Zihnimde olay taze, ancak üzerinden birkaç yıl geçtiği de bir gerçek. Henüz bir gazetede köşem var. Avrupa Birliği (AB) ile Türkiye ilişkilerini medya boyutuyla tartışmak üzere düzenlenmiş bir sempozyum vesilesiyle Brüksel’deyim. Türkiye ve Avrupa’dan çok sayıda gazeteciyle birlikte ben de davetliyim.
Verilen bir arada, Avrupa Parlamentosu’nun (AP) o zamanki Türkiye raportörü ile konuşma fırsatım oldu.
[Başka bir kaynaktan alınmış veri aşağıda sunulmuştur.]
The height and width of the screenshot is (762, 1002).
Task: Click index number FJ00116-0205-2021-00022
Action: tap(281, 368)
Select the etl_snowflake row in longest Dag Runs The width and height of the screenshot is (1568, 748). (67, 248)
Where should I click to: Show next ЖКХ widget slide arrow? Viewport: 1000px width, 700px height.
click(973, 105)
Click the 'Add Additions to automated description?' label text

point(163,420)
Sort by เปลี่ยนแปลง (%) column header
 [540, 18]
Daha doğrusu, onunla görüşmekte olan bir meslektaş, gözleriyle odayı süzerken beni görünce onun el işaretiyle o köşeye sürüklenerek ikili görüşmenin üçüncü kişisi oluverdim.
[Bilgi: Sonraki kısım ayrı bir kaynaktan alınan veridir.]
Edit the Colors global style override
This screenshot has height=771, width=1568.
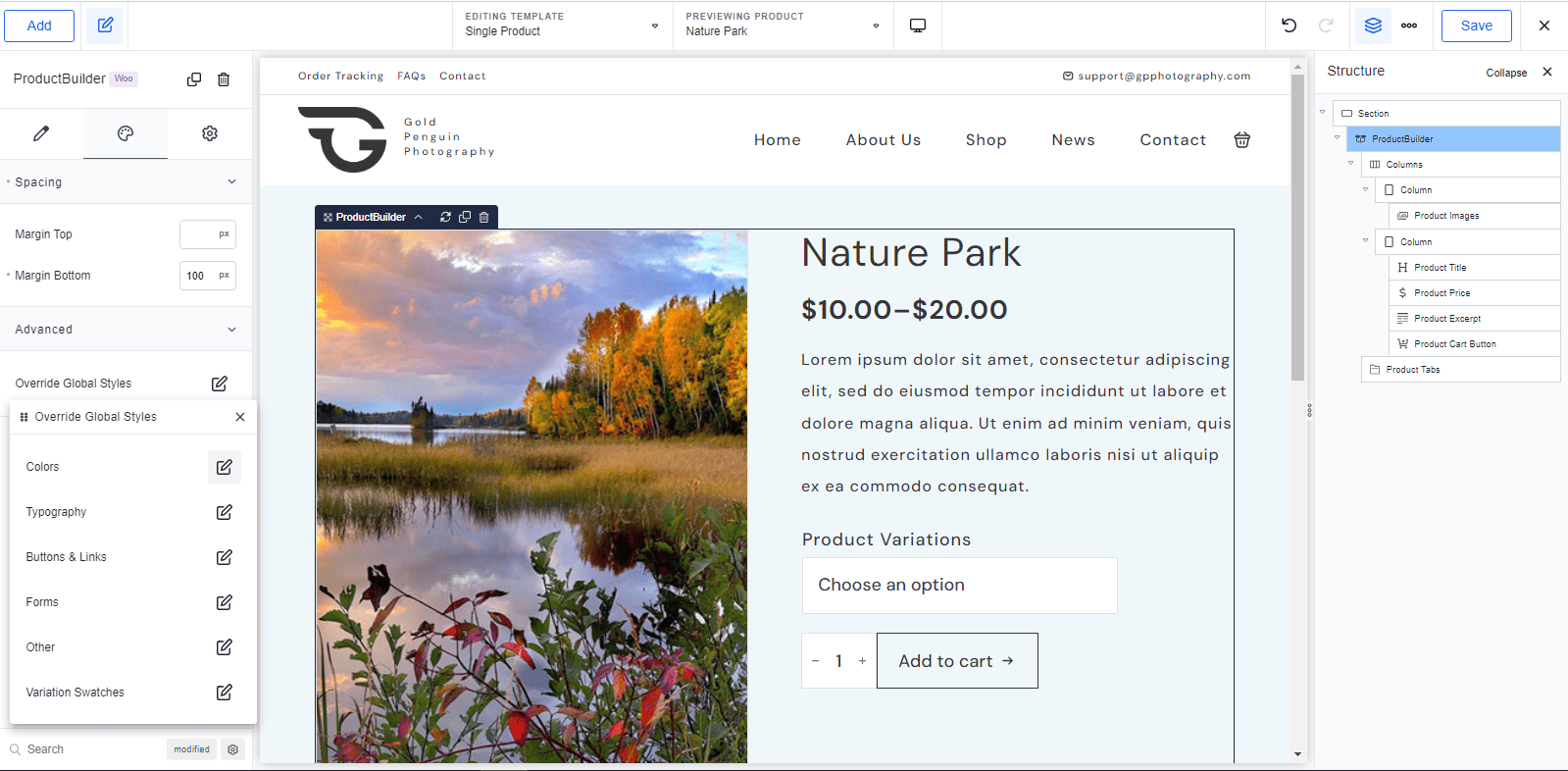pos(224,467)
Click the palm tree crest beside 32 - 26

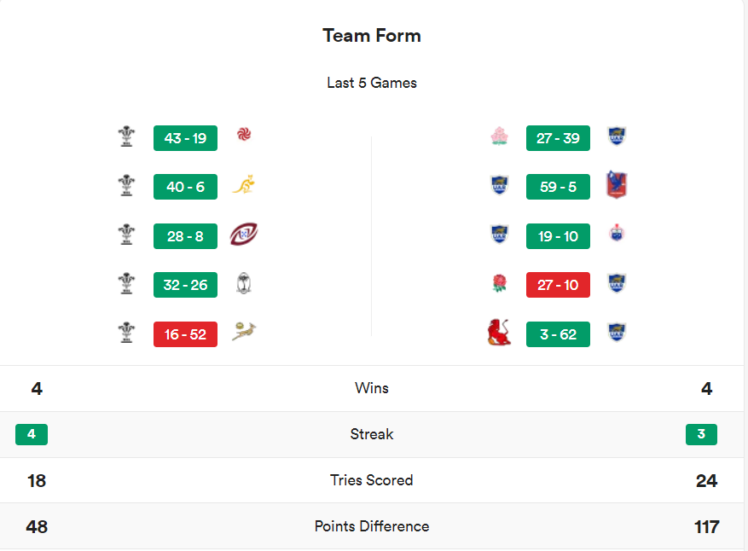pyautogui.click(x=244, y=284)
Pek çok sorunlu konu yüzünden AB-Türkiye ilişkilerinin gerginleştiği bir dönemdi ve AP raportörünün sıkı eleştirilerle dolu bir rapor hazırlaması ve müzakereleri askıya almayı tavsiye etmesi gündemdeydi.
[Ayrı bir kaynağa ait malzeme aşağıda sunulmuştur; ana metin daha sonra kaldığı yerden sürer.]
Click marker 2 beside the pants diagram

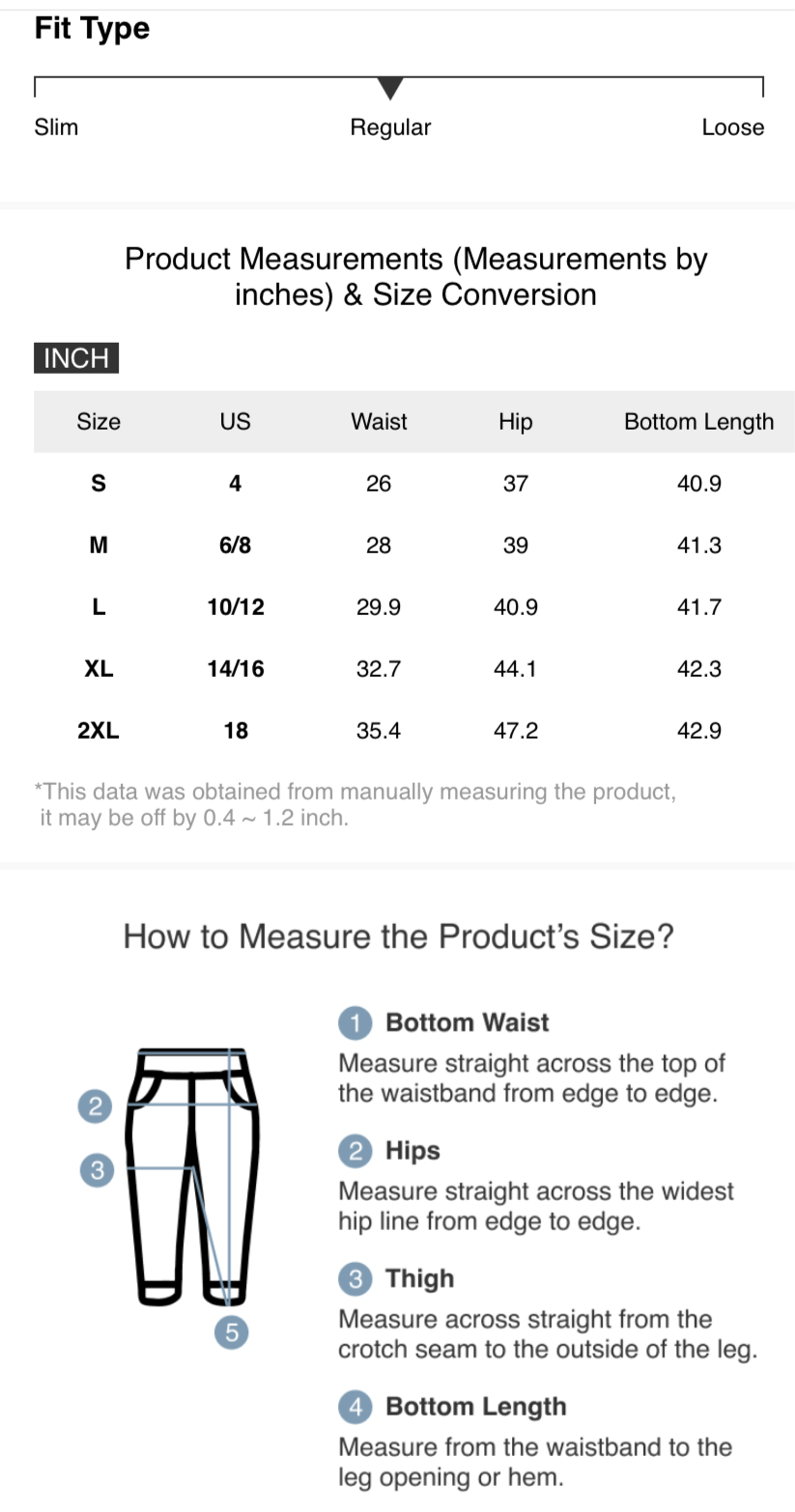pos(95,1106)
İki farklı gazeteciden bu tavrın yanlışlığını dinleyen ve ısrar edilmesi halinde çıkacak sonuçların çok yönlü rahatsızlıklara yol açacağı uyarısına kulak veren muhatabımız bize kendini bağlayıcı bir şey söylemedi, ancak dinlediklerinden etkilendiğini de belli etti.
Rapor birkaç hafta sonra açıklandığında Türkiye’ye yönelik eleştiriler hayli yumuşak hale getirilmişti ve rapora eşlik etmesi beklenen olumsuz tavsiye de ayıklanmıştı.